* **Your task**
All entries are to be reproduced exactly; the pictures are to be omitted.

* **Data provided**
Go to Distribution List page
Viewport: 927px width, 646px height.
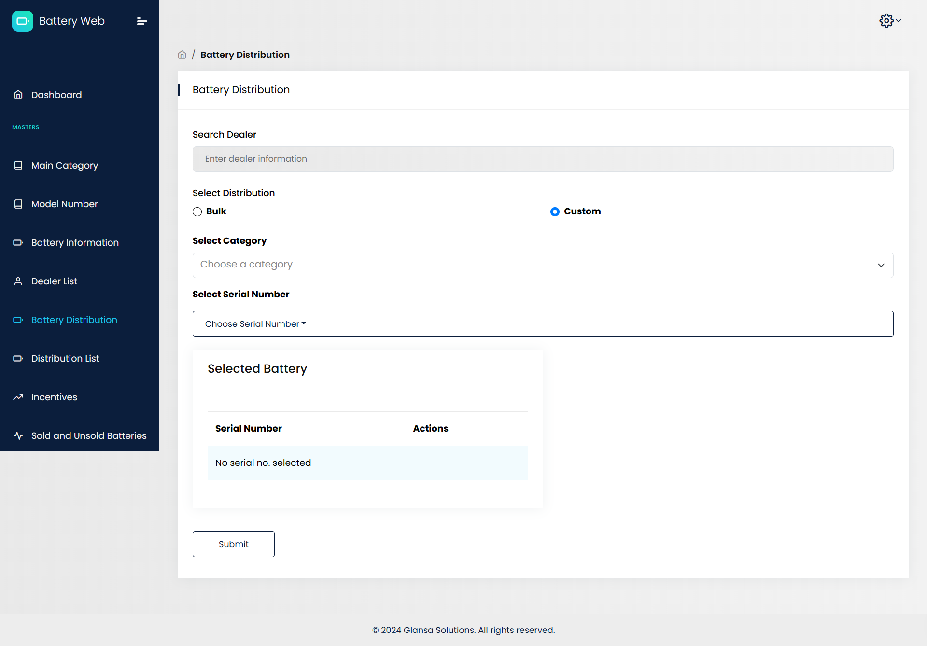coord(65,358)
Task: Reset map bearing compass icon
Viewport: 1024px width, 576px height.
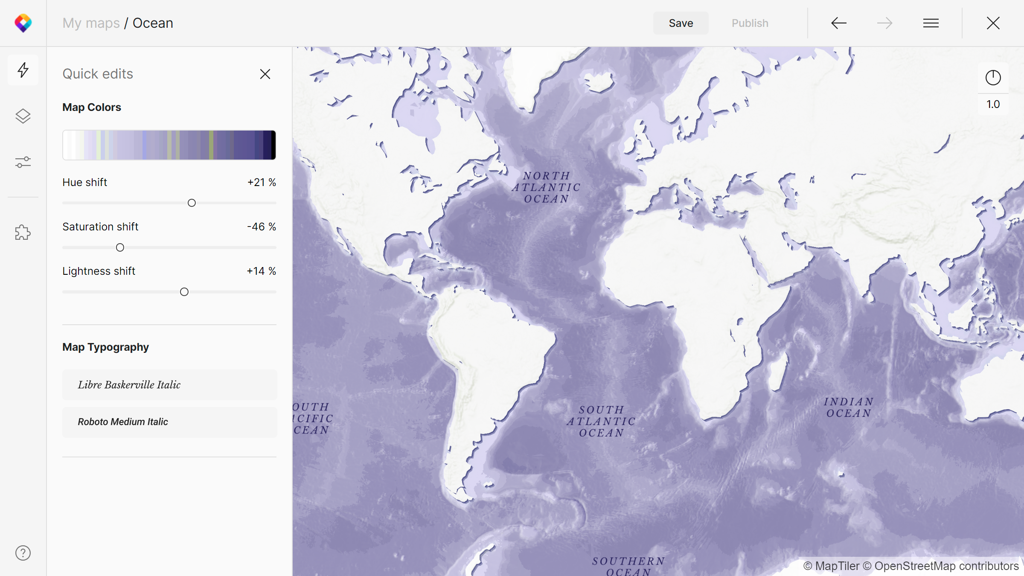Action: (993, 78)
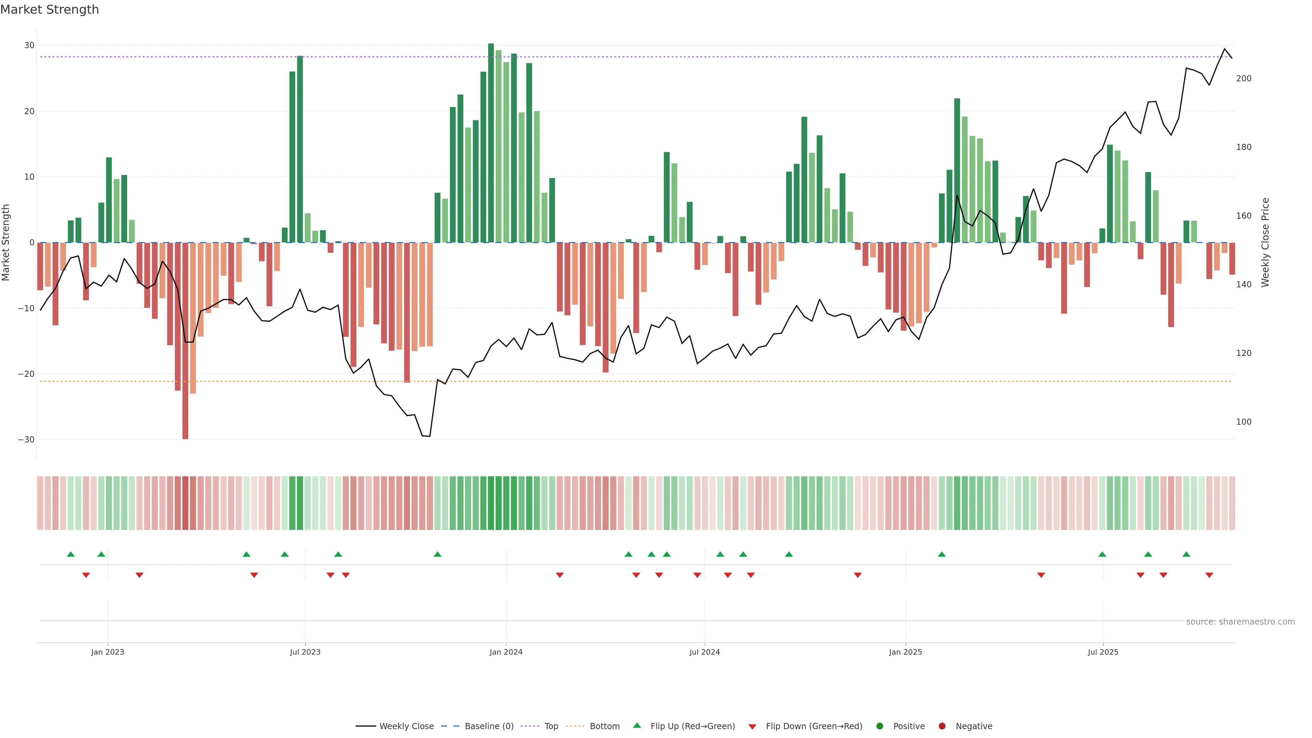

* **Answer box**
Go to Distribution List page
Viewport: 927px width, 646px height.
coord(65,358)
Task: Reset map bearing compass icon
Viewport: 1024px width, 576px height.
Action: (993, 78)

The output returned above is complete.